Copy out the entries, unchanged, beginning with the line containing "Given: Close the cookie dialog with X" and ending with the line containing "pyautogui.click(x=120, y=202)".

_SOURCE DATA_.
┄┄┄┄┄┄┄┄┄┄┄┄┄┄┄┄┄┄┄┄

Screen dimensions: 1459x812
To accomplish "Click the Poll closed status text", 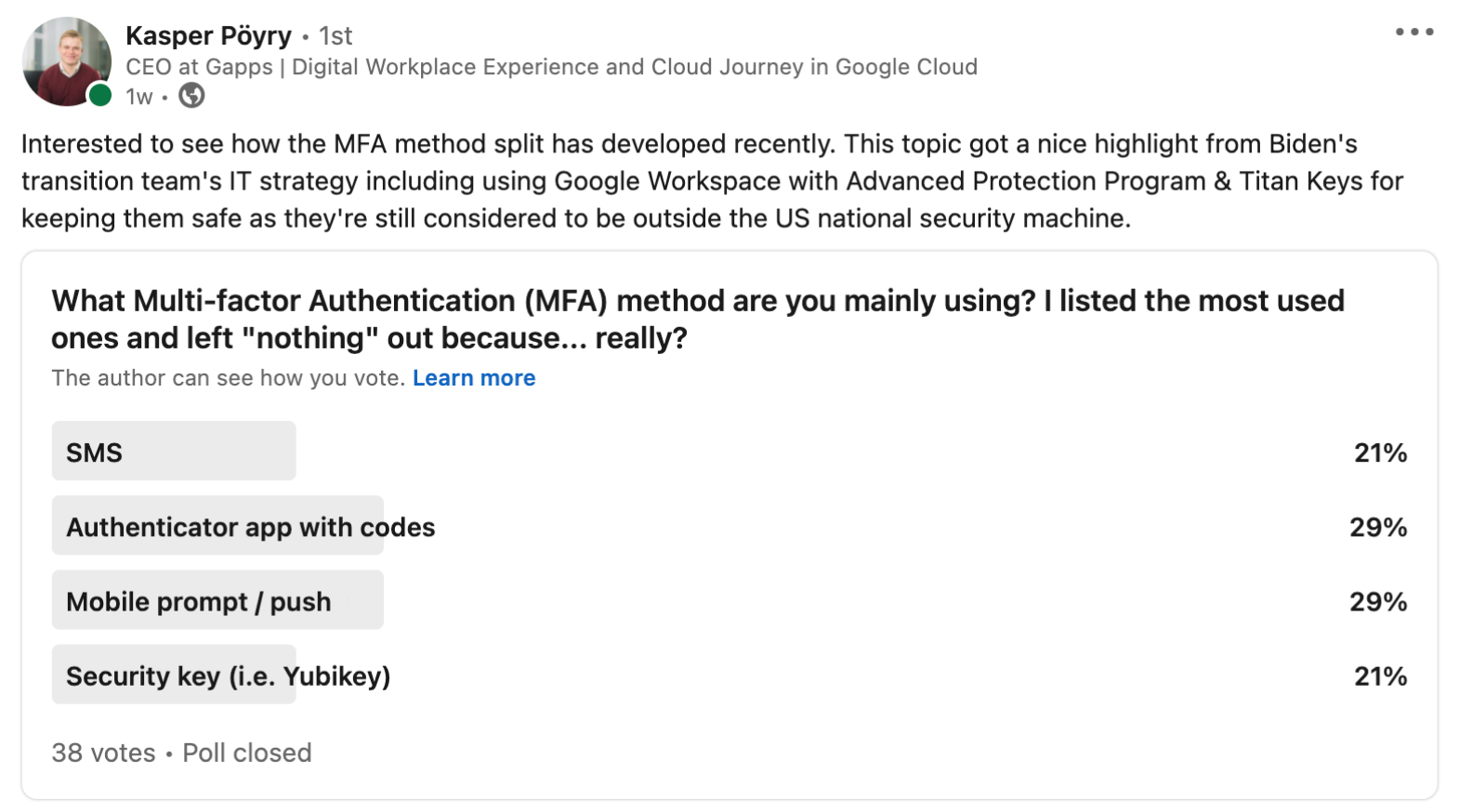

┄┄┄┄┄┄┄┄┄┄┄┄┄┄┄┄┄┄┄┄

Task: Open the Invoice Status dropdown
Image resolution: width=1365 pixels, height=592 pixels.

┄┄┄┄┄┄┄┄┄┄┄┄┄┄┄┄┄┄┄┄

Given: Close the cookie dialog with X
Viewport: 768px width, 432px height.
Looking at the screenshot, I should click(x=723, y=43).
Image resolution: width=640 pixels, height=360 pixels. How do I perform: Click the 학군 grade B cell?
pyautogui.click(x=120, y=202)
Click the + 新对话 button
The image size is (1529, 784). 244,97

┄┄┄┄┄┄┄┄┄┄┄┄┄┄┄┄┄┄┄┄

_THE RESPONSE_.
Given: Close the cookie dialog with X
Viewport: 768px width, 432px height.
Looking at the screenshot, I should click(x=723, y=43).
Image resolution: width=640 pixels, height=360 pixels. How do I perform: Click the 학군 grade B cell?
pyautogui.click(x=120, y=202)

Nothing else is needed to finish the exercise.